Our first and our last dinners in Moscow bookended our Russian adventure in style: Imperial style, then oligarch style.
Our first evening in Moscow, we went to Cafe Pushkin, which came recommended by guidebooks, as well as well-traveled friends and colleagues. Pushkin was a lovely restaurant in an old mansion not too far from our hotel – although with Moscow traffic that meant a 25 minute or so crawl by taxi. At 8:00 pm, it was as bright as mid-afternoon, and the English-speaking staff was equally bright and welcoming.

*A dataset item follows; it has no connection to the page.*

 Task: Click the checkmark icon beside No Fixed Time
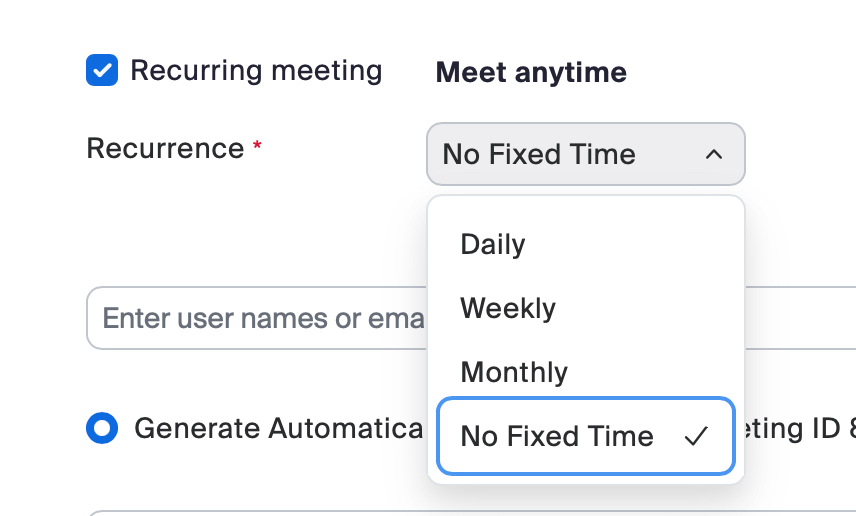tap(697, 436)

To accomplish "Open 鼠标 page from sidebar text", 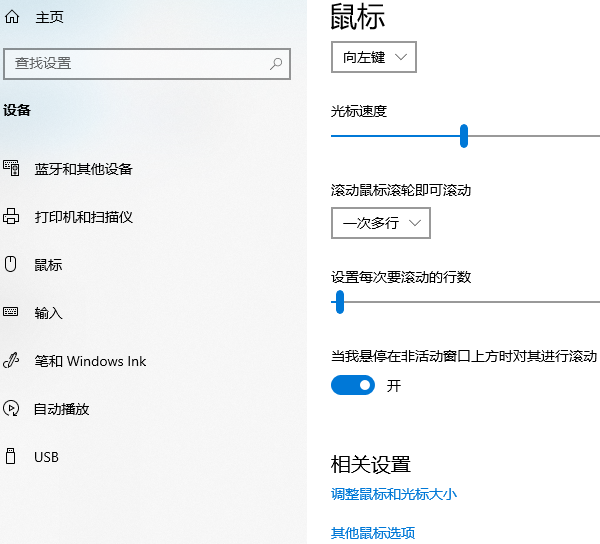I will click(x=48, y=265).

The casual elegance transported us to a different time in Moscow. It seemed straight out of Anna Karenina or War and Peace, with its multiple levels, leather-bound library and furnishings. I could imagine settling into one of the beautifully-furnished rooms to gossip about the upcoming dances or to share intimacies with the girls … The food seemed authentic Russian, yet contemporary at the same time. The setting had a period feel, but the place wasn’t stuffy or fussy. It was unpretentious and oddly comfortable.
I started the meal with a sea bass crudo, which surprised me with its salmon coloring. G feasted on cavier with millet pancakes. He had originally ordered buckwheat, but our server politely asked if he could recommend millet. Indeed. Good recommendation.

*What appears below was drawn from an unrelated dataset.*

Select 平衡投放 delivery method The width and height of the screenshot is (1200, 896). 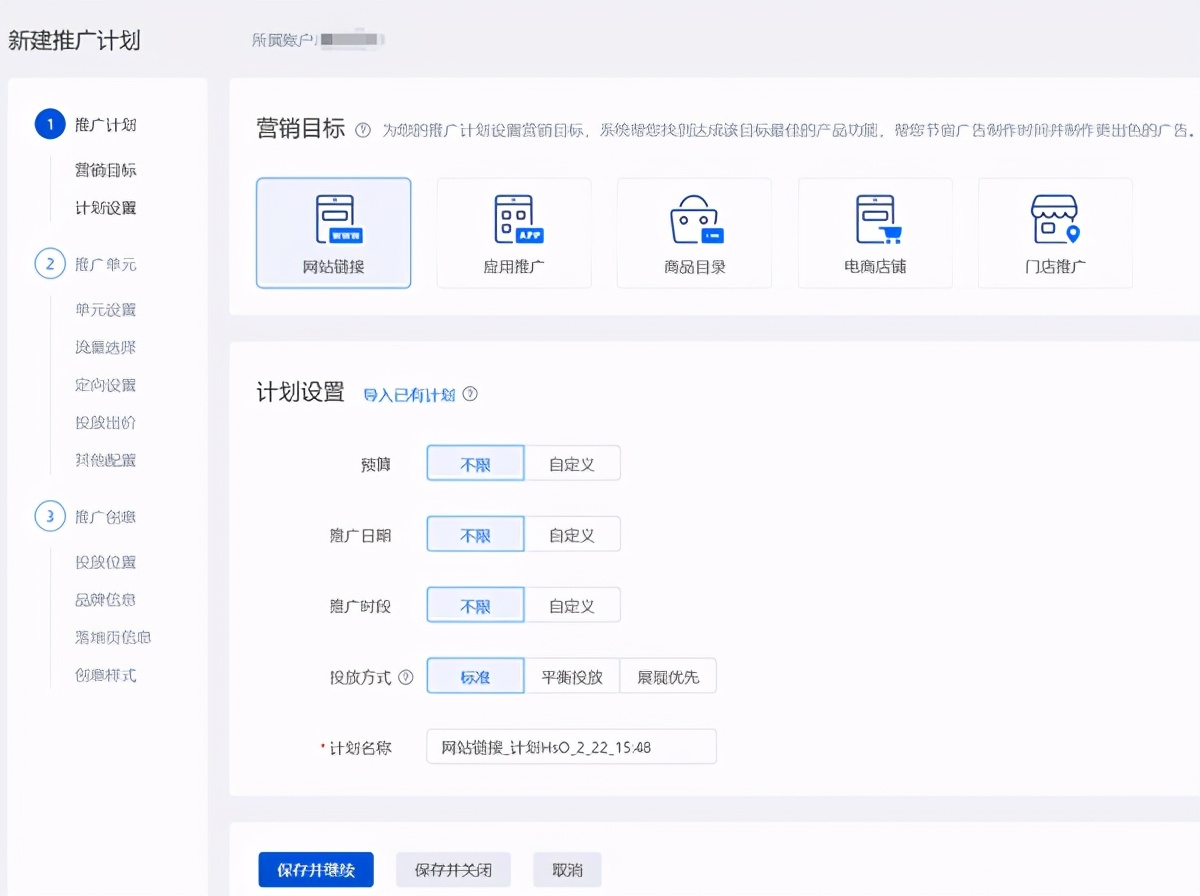[573, 675]
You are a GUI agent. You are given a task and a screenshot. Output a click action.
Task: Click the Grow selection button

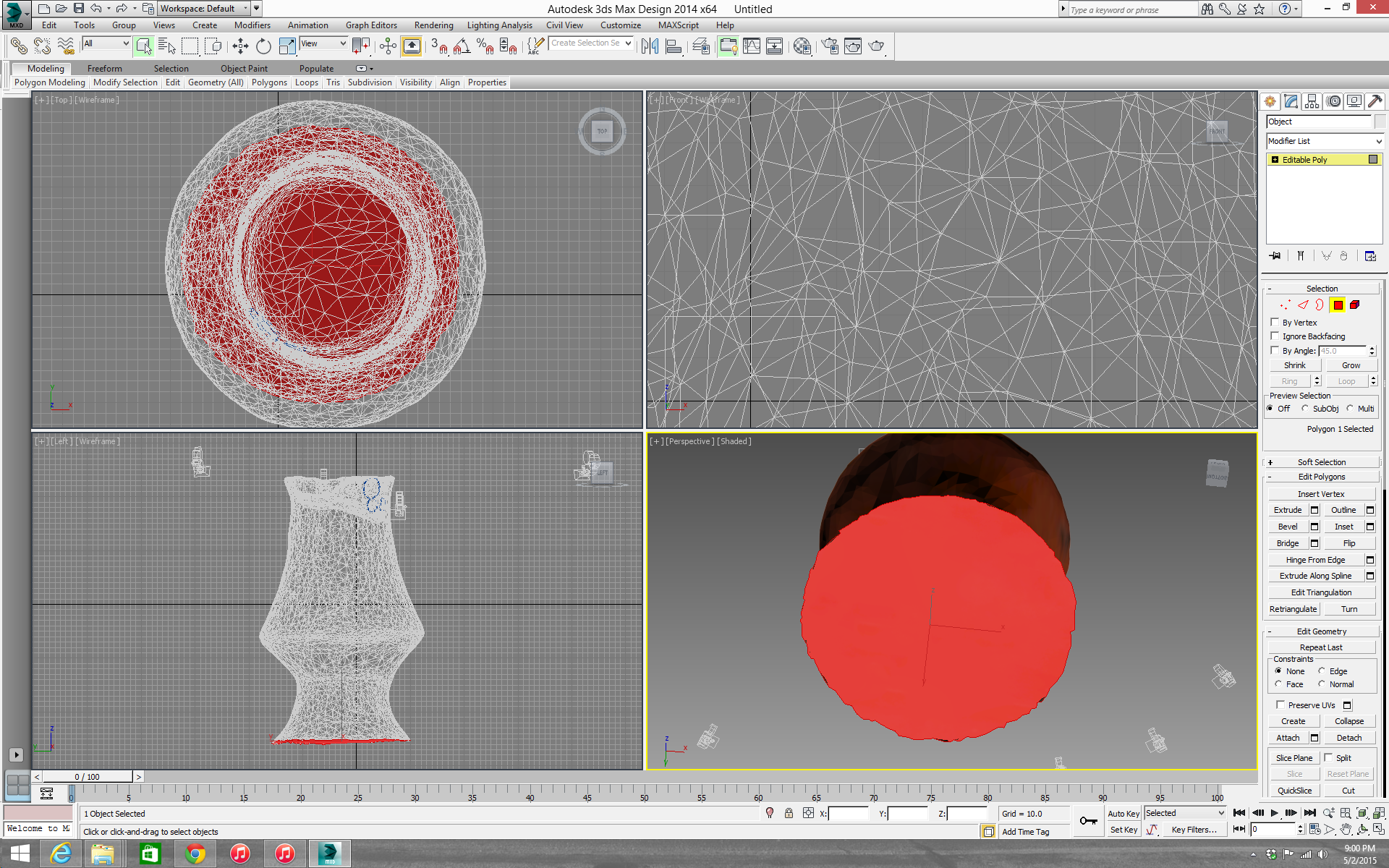click(x=1351, y=365)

For our main course, Grishka (my Russian name for G) and I shared the roasted sturgeon. I wish I had taken a photo of the dish … the sturgeon was carved off the bone and then replaced on the frame and presented to us “whole” on a lovely silver dish. The meal was delicious and incredibly filling.
For dessert, we shared a dish of excellent cherry dumplings, and we ended the evening with Russian vodkas – a rye vodka and a “regular” vodka. We had no idea what we were ordering, but decided to plunge into Russia full-force.
Result? All good. Most important learning of the evening? Vodka is a good digestif? And this was good information to have for the week ahead.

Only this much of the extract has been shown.